Qu’est-ce qui arriverait si le calendrier n’est pas respecté ?
Pour Me Clément Kitengye Kisaka, s’il n’est pas respecté, ce qu’il ne peut être correctement respecté que s’il n’y a pas de contraintes. Mais s’il y a des contraintes, il ne sera pas totalement respecté. Nous serons obligés de nous rabattre sur cet accord pour que cette tripartite puisse nous proposer un nouveau délai. Lorsqu’on parle des contraintes, explique-t-il, elles sont d’ordre logistique, financier, légal et sécuritaire, mais elles peuvent aussi être les intempéries ou la guerre.

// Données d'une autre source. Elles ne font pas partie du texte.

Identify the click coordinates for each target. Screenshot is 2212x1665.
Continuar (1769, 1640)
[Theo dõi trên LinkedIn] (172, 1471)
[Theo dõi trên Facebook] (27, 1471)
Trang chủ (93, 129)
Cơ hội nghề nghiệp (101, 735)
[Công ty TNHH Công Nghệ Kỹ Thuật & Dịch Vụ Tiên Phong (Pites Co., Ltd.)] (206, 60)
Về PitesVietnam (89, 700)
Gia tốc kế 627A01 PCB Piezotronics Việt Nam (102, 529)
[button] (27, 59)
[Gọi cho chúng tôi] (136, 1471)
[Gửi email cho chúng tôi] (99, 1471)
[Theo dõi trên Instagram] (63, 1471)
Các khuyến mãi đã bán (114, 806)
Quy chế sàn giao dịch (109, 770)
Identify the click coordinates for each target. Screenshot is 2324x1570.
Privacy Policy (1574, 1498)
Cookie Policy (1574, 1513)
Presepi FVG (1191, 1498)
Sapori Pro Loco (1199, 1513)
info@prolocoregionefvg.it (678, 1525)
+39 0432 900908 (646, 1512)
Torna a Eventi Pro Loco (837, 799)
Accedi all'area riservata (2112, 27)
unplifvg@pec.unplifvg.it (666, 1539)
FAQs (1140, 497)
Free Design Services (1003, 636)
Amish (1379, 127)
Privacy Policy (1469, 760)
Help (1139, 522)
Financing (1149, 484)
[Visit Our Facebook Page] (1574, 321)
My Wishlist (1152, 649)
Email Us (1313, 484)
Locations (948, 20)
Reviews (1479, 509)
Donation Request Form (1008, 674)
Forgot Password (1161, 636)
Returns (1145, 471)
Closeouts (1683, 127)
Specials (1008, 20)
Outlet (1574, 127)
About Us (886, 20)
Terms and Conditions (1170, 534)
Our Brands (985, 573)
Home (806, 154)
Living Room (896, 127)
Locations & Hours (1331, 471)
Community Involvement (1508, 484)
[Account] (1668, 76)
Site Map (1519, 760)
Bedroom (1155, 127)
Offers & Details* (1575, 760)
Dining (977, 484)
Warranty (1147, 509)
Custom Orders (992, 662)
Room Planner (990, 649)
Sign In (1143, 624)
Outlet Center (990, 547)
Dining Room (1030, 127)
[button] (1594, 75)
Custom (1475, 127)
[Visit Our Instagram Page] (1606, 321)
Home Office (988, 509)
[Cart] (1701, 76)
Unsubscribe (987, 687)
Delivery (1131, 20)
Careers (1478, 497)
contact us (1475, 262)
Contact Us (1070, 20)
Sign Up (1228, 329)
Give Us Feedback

C’est ainsi que nous en appelons à ces gens qui disent qu’ils ont envie de financer les élections, d’aider la CENI à disponibiliser assez de moyens; à suffisamment sécuriser le territoire national pour qu’il n’y ait pas d’empêchement à ce que les kits se déploient.
Selon cet avocat au Barreau de Kinshasa/Gombe, si le Congolais aime son pays, il doit savoir que nous sommes une toute petite démocratie. Il doit savoir que c’est en 2006 que le président Joseph Kabila nous a amenés aux élections. A ce titre-là, nous n’avons pas à être très exigeants comme cela se fait aux Etats-Unis d’Amérique, en Belgique, en France, en Espagne, même s’il y a des problèmes avec la Catalogne qui voudrait se retirer. Est-ce que le comportement du gouvernement central est bon par rapport à la Catalogne ? Ça c’est une autre analyse ! Du reste, c’est un pays indépendant, nous laissons les Espagnols se tirailler entre eux. « Je pense que nous devons aimer notre pays. Pour ce faire, nous devons aller aux élections. Nous avons une CENI, nous tous, MP et opposition, nous sommes dans cette CENI. Il n’y a pas que la MP dans la CENI, mais aussi l’opposition et la société civile. S’ils ne sont pas contents, qu’ils démissionnent. Il faudrait que nous soyons sincères avec nous-mêmes », recommande l’avocat congolais, qui pense que tous les partis politiques doivent se préparer aux élections et laisser la CENI faire son travail. Le débat selon lequel la CENI est de mauvaise foi, c’est un faux-fuyant et en vérité, je pense que si vous menez une bonne enquête, vous verrez où se penche la vérité.